Conforme avanzaba, ya podía escuchar, a lo lejos en el ruido del viento, los sones
del arpa y violín junto al mugido del ganado y las voces que melodiosamente
entonaban:
“Vaquerita
donde estás que mis ojos no te ven,
será
la poca visión o será de tanto llorar.
Te
alejaste tú de mi despreciando mi querer
por eso mi corazón destrozado se hallará…”.
Y, al fin el encuentro, con la
cámara de video encendida me sumé a la comitiva en indescriptible sensación de
alegría y satisfacción por sentirme parte de la fiesta. Cantando y a paso de baile llegamos a Cangrareuco,
un breve descanso e iniciamos la subida a Shipita donde esperaban las
autoridades para la recepción y la acogedora pascana con el almuerzo. El temor a
que se repita lo de las otras veces, por ratos me abrumaba, pero seguía firme,
para mi sorpresa, sin el más mínimo rezago de malestar o cansancio, paso a paso
hasta zafar la cuesta y llegar.
Debajo del viejo eucalipto, junto a la
cruz lomera y toda la comitiva saboreamos el almuerzo, unos vasos de cerveza,
el baile con la vaquera y luego emprender la empinada subida a Cruz Grande, a
donde llegué, una vez más, sin ninguna dificultad. Junto al atardecer, el
canto, la alegría, y el brindis continuaba:
“…La
chichita es una bebida la cervecita mucho mejor,
cuando
se sube a la cabeza, hay mamacita te hace decir…”

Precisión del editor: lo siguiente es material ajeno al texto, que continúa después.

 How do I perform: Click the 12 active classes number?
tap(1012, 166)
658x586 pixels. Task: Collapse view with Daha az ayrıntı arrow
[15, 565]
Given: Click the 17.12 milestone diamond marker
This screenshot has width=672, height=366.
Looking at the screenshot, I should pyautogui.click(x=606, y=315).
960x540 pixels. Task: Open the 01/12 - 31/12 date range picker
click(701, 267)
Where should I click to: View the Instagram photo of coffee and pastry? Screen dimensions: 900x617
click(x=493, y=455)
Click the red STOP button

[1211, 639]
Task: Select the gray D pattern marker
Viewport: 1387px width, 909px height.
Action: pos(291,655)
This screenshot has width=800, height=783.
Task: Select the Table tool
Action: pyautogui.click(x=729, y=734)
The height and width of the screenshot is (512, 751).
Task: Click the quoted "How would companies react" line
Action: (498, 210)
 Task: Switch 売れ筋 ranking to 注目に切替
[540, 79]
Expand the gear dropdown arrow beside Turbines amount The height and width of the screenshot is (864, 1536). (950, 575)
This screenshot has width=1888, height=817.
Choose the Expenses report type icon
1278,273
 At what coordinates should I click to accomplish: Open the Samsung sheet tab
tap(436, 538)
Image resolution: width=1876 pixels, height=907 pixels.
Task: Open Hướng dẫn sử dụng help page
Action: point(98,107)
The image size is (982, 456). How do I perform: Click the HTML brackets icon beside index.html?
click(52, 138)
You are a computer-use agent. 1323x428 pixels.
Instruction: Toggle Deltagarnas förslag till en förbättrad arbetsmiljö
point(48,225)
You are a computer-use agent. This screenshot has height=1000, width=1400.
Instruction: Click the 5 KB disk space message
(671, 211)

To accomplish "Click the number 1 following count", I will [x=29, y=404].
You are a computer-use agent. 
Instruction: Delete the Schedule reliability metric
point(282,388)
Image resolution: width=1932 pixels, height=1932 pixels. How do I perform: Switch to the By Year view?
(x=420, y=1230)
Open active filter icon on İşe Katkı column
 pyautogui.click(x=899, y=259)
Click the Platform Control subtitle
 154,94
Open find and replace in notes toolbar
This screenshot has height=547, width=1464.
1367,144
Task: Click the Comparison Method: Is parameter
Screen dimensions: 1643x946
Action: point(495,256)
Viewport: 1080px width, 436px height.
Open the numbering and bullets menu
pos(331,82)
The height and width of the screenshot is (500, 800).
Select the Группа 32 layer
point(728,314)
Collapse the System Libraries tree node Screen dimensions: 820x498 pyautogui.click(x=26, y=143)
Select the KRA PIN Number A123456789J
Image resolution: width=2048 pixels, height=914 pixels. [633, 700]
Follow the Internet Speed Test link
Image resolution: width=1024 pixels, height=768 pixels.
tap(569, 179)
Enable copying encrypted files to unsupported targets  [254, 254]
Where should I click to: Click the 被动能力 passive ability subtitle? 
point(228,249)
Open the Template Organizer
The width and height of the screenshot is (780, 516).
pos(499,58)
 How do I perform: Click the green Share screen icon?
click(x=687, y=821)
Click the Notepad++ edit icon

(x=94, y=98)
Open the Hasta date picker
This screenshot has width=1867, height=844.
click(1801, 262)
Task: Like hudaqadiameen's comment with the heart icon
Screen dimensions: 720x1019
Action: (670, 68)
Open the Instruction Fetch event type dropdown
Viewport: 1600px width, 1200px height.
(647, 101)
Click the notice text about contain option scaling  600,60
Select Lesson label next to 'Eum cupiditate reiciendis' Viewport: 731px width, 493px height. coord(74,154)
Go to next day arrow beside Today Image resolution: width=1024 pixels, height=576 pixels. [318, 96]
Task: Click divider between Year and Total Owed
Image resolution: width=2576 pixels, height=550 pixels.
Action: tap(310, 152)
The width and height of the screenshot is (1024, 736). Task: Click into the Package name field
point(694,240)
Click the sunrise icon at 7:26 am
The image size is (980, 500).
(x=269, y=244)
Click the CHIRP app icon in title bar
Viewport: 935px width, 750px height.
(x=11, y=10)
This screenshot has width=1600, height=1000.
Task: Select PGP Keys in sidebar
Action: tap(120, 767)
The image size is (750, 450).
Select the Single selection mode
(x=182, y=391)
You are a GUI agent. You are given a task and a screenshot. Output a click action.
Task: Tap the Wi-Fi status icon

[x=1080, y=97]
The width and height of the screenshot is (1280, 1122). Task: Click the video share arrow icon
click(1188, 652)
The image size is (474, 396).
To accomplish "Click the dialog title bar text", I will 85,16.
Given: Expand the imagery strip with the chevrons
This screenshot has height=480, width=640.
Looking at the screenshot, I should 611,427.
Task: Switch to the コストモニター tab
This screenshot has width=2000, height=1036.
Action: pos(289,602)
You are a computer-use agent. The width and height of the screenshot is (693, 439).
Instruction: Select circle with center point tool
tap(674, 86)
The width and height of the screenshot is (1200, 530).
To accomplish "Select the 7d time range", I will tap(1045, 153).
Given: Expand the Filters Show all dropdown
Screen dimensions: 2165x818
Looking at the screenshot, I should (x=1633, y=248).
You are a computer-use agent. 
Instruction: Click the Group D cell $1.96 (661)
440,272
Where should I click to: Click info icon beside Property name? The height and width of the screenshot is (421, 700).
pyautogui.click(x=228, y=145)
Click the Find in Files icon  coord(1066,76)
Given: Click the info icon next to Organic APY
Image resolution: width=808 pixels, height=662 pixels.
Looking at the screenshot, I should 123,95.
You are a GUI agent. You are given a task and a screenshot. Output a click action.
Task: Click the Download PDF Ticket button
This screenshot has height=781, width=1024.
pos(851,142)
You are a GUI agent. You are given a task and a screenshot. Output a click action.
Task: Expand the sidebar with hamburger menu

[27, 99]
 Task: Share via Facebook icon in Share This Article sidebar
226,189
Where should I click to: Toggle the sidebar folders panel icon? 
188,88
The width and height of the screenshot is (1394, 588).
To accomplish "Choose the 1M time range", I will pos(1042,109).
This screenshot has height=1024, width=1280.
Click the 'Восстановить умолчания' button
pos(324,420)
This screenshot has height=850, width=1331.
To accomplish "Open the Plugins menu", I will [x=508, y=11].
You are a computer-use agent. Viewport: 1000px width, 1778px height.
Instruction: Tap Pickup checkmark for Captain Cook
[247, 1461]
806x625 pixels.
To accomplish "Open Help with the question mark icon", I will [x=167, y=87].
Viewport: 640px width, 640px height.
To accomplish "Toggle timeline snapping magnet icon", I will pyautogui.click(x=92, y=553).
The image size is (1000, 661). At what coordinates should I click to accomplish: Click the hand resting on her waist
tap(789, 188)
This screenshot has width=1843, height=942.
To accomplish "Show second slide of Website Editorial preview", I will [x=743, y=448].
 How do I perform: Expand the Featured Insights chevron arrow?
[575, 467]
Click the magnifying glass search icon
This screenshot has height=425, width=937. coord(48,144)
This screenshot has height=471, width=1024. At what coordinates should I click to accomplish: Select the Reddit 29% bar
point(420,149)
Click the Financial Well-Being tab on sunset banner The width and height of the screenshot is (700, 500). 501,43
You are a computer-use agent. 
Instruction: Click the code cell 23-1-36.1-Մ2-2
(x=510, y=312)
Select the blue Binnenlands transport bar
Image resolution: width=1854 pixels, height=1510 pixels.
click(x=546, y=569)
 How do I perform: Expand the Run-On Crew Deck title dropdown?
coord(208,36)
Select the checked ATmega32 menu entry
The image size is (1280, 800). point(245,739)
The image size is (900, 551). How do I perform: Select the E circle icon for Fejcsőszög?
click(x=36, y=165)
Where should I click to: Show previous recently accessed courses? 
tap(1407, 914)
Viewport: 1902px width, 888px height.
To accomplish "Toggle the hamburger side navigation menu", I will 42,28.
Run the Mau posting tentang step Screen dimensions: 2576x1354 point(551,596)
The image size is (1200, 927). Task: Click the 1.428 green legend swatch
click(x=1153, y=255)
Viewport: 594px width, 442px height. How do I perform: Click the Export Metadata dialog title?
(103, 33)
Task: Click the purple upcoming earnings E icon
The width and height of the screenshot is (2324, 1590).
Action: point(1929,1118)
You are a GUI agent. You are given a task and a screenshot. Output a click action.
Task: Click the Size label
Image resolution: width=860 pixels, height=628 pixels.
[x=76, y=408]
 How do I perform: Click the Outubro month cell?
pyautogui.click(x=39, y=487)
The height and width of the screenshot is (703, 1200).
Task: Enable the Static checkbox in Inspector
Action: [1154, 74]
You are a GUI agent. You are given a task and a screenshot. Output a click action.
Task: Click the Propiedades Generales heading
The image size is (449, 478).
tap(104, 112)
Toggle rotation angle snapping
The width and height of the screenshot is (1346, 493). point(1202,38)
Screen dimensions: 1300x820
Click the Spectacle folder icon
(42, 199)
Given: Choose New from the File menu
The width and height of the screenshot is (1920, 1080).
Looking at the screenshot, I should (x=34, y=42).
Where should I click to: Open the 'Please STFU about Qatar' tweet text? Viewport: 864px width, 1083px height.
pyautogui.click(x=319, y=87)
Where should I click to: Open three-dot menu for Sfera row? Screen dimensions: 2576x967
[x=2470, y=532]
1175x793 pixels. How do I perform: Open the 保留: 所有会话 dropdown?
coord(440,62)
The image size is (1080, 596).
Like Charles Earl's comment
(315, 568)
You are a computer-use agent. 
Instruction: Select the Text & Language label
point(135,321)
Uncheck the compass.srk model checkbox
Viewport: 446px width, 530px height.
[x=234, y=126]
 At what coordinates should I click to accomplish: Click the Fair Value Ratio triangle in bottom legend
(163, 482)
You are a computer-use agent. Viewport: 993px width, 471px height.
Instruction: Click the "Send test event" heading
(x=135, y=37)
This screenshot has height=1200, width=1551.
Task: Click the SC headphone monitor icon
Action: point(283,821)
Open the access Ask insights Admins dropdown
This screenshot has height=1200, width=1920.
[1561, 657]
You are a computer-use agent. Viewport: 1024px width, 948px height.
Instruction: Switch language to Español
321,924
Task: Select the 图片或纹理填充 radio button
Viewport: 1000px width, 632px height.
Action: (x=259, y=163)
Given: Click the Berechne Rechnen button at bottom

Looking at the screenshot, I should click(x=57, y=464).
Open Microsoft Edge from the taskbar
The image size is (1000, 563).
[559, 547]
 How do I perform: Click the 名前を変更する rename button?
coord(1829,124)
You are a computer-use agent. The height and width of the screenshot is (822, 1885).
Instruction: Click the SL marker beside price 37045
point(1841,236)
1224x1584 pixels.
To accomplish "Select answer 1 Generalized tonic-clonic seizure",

Así regresé al pueblo sin una señal de cansancio dispuesto a seguir los festejos en la velación. Por la noche, de vuelta al restaurant por un reparador caldo caliente, el primo Felucho preguntó cómo me había ido. Agradecido, respondí que muy bien sobre todo con la seguridad de que el “Abuelo” aceptó mi ofrenda y me permitió pasar. Sus palabras, cada vez que llego a Quipán, las tengo presente: “Recuerda primito, hay que agradecer siempre al Abuelo; él es muy bondadoso si le pides con voluntad, él escucha y cuida a quien es bueno.”